It is semi-automatic so the only way to get the bullets in or out is
via the magazine. After you pull the trigger it throws the empty
cartridge out through the hole in the side of the pistol. How can you
clean the barrel and chamber if you don’t remove the magazine? You
can’t. After you have finished cleaning the pistol what do you do? Yes,
put the cartridge magazine back into the pistol. So Private Kovco had
finished cleaning the pistol. The Browning dates from WWII and is heavy
… it has been modified to lighten it for today’s troops. The Canadian
Army also uses it. So if it was easy for the pistol to be discharged or
anyone else was killed accidentally, why has it been used for more than
60 years?

A retired infantry officer writes:
the soldier was using the 9mm Browning pistol (the one with the
magazine in the pistol grip) to complete step 3 “fire the action”, it
requires an “empty” to be placed back on the pistol for that trigger to
be fired to complete step 3, thus rendering the pistol safe. This can
be done with a loaded magazine too (not recommended as it is an illegal
short cut as most magazines on operations are loaded), but the weapon
after it is cocked to expend any round from the chamber (step 2) the
working parts must be allowed to go forward by releasing a catch (a
catch separate from the safety catch) before the mag is put on. The
soldier may have done this by released the working parts AFTER a loaded
mag was put on which would chamber a new round and that round would be
fired when the trigger is pressed. This does not explain why the pistol
was pointed at his head when he pulled the trigger.

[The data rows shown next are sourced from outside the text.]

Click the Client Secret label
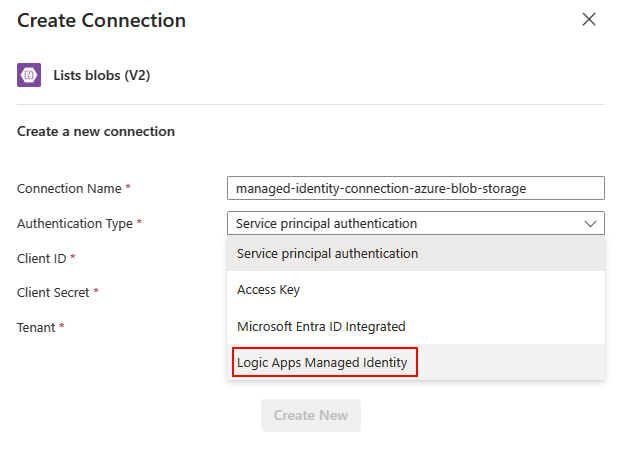Viewport: 630px width, 450px height. pos(53,293)
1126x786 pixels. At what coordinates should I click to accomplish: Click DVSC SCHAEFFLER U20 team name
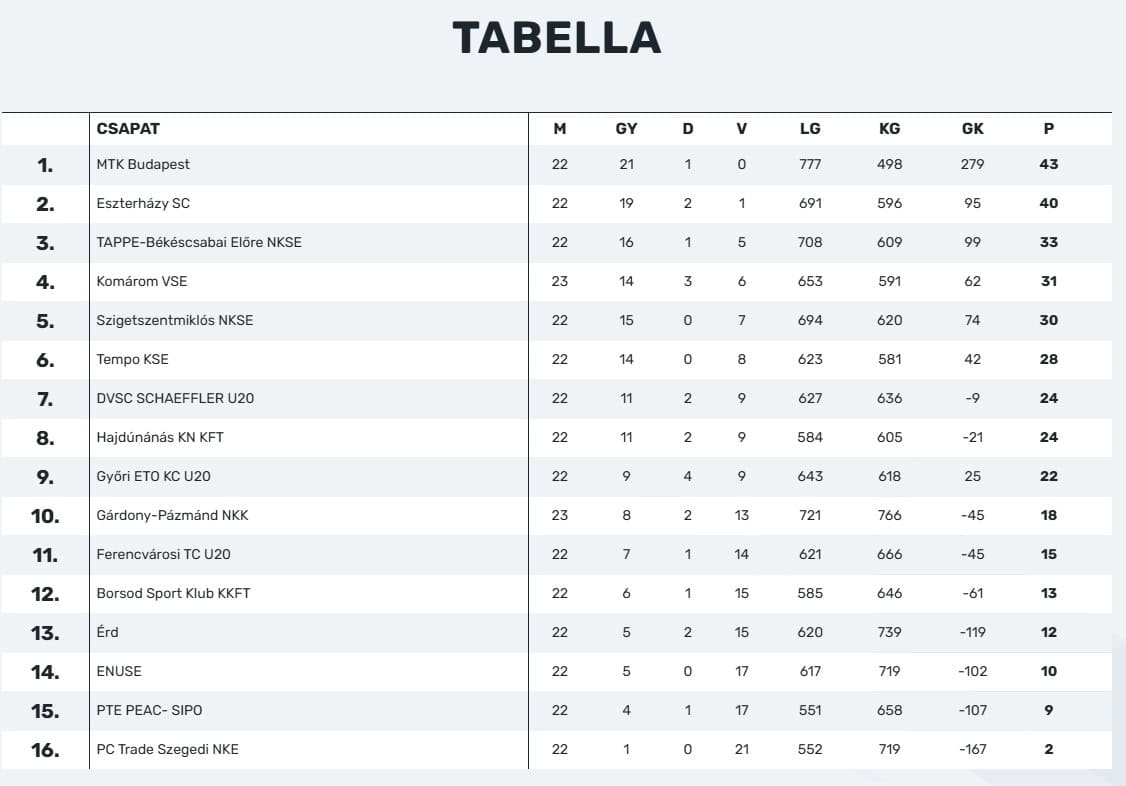click(175, 398)
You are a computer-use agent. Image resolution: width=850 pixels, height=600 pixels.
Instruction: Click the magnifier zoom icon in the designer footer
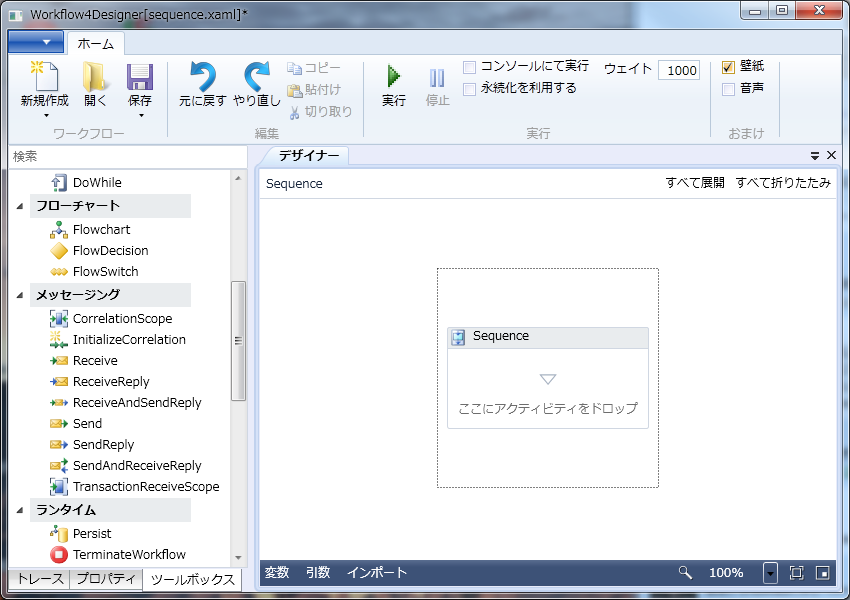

A competitive sporting pistol shooter writes:
should NEVER attempt to clean a loaded gun! He would have known that
and if it was an accident, he broke one of the most fundamental rules
of firearm safety by not making sure the gun was unloaded before
attempting to clean it. In my opinion it beggars belief that a soldier
as experienced in weapons as he would have been would have been so
careless as to ignore this basic rule. The fact that he was shot in the
head also indicates to me that something is amiss, as a semi-automatic
pistol such as the Army’s 9mm Browning pistol needs to be partially
disassembled in order to be cleaned effectively, thus rendering it
inoperable and there is NEVER a need to point it at one’s head whilst
doing so.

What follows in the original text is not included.